What to work on
Extend the Lady Gaga blog post and its comment thread below, picking up after the last comment shown.

Selected text
◆ ◆ ◆ ◆

I’ve found my religion


The Manifesto of Mother Monster:

I love Lady Gaga so much. One, I was raised on Madonna and disco, so I love me some dance music. Two, she’s fucking insane. It’s awesome. I have no idea what I just watched or what sort of drugs went into the creation of it, but I love it.

Though I have to admit…I realized the new video was released because PZ posted about it. I’m lapsing in my haggery! How was I not alerted to this sooner?!

…Alright, time to take a research break to dance around to this song a couple more times.

Comments

  1. Vanessa says

    She is so crazy! I just watched the video about an hour ago, and I was like wtf gaga? but that’s why i love her!

  2. says

    I love her. Not just because I grew up on Madonna and dance music… but because I spent a lot of time around performance artists.I’m still not sure what the heck went on there, but it is awesome.

  3. LS says

    She really is an artist. Most people don’t see that because she does clothe herself in the garb of pop music (a genre I haven’t approved of since Men Without Hats.) But Gaga transcends her medium, particularly in her videos.

  4. Sugo says

    that girl is my friend’s little sister! i totally wasn’t expecting to see a link to her video here. haha.. what a small world.

◆ ◆ ◆ ◆

Data listing
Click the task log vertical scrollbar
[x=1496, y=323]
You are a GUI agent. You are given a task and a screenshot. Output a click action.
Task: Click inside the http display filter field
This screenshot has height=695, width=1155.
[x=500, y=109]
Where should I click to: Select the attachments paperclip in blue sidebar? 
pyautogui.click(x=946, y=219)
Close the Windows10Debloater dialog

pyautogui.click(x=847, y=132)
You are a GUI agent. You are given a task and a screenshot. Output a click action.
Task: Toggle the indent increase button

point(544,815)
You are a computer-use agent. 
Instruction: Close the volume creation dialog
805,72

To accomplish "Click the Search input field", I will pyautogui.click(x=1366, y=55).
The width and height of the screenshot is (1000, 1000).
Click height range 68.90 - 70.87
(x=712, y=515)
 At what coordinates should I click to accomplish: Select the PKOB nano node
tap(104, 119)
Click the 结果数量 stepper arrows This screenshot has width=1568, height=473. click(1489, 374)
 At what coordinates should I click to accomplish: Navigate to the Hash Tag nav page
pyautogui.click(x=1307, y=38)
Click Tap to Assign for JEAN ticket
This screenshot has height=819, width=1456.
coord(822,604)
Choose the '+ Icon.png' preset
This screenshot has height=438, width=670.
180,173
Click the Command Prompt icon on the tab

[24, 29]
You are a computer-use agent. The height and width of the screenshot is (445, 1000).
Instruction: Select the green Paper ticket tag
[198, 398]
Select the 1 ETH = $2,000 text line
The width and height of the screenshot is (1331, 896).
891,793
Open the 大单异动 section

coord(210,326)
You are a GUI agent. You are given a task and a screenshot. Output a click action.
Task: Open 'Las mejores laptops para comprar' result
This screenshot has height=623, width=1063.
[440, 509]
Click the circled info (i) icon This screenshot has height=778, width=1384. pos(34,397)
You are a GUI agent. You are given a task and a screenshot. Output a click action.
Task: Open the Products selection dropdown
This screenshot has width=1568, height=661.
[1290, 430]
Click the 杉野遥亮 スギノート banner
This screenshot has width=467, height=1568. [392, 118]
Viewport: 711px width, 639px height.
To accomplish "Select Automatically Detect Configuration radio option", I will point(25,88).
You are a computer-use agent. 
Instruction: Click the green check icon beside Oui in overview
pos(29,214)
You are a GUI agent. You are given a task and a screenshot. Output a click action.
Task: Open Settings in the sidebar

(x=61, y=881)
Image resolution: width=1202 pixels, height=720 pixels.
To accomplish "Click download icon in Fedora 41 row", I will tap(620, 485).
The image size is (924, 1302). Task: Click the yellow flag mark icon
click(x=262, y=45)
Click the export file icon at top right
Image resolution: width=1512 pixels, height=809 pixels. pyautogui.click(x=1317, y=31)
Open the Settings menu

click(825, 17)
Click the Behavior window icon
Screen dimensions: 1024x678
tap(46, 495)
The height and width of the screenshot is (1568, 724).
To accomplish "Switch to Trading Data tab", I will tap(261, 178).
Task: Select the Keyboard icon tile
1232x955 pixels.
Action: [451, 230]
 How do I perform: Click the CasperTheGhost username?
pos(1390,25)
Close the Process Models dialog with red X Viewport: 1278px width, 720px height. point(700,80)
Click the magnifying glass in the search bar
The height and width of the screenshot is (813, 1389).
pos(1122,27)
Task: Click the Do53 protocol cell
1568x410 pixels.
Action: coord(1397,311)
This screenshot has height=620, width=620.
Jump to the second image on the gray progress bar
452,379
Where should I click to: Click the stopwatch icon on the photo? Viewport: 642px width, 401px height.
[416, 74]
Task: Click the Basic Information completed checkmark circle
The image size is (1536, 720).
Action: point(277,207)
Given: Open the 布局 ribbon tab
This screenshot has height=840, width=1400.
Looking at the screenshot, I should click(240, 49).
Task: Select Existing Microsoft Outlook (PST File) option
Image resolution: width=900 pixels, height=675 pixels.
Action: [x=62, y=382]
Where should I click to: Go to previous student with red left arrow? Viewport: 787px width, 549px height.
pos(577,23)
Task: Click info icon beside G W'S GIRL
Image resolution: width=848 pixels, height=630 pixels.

◆ ◆ ◆ ◆

Task output
  5. Phyzit13 says

    i think the music video is super crazy and my mind isnt not entirely sure how/why i love it, but the song itself makes me a bit disappointed. to me, it sounds like gaga is pandering to the religious (a bit) to this song by using terms like “capitol H-I-M” along with the “born this way” theme. dont get me wrong, i think that no one should be segregated for emotions and feelings that are beyond their control, but dont say that god did it, as if that is reassuring…

  6. Peripheral Nerves says

    I like. I know it’s not the same song but man this reminds me of Madonna – Express Yourself

  7. says

    I disagree. She likes attention. Plain and simple. I know people who are crazy (not legally) she’s just a poser (Lady Gaga formula: wear something odd+say something weird+publicist=Perfectly Packaged Consumer Product). Plus I’m a musician, I respect music too much to actually like Lady Gaga. I know this is an argument from authority but any time I’m around other musicians (rock, orchestral, chorus, jazz) any mention of Lady Gaga gets a collective *sigh* of disapproval. General rule of thumb is that if the majority of people unthinkingly laps up the new product, it’s probably just a corporate formula proven to be loved by the intended demographic Exhibit A: Justin Bieber/tween-teen girls.I know, I’m the horrible wet blanket raining on everyone’s parade; but I would hope that more people would realize that people like her are a product, not an artist (never written a single song on her own; much like Britney Spears). I wish real artists were in the lime light rather than these things made by “the suits”. Lady Gaga is a fad much like every boy band/heartthrob that’s been peddled to teen girls since the 60s.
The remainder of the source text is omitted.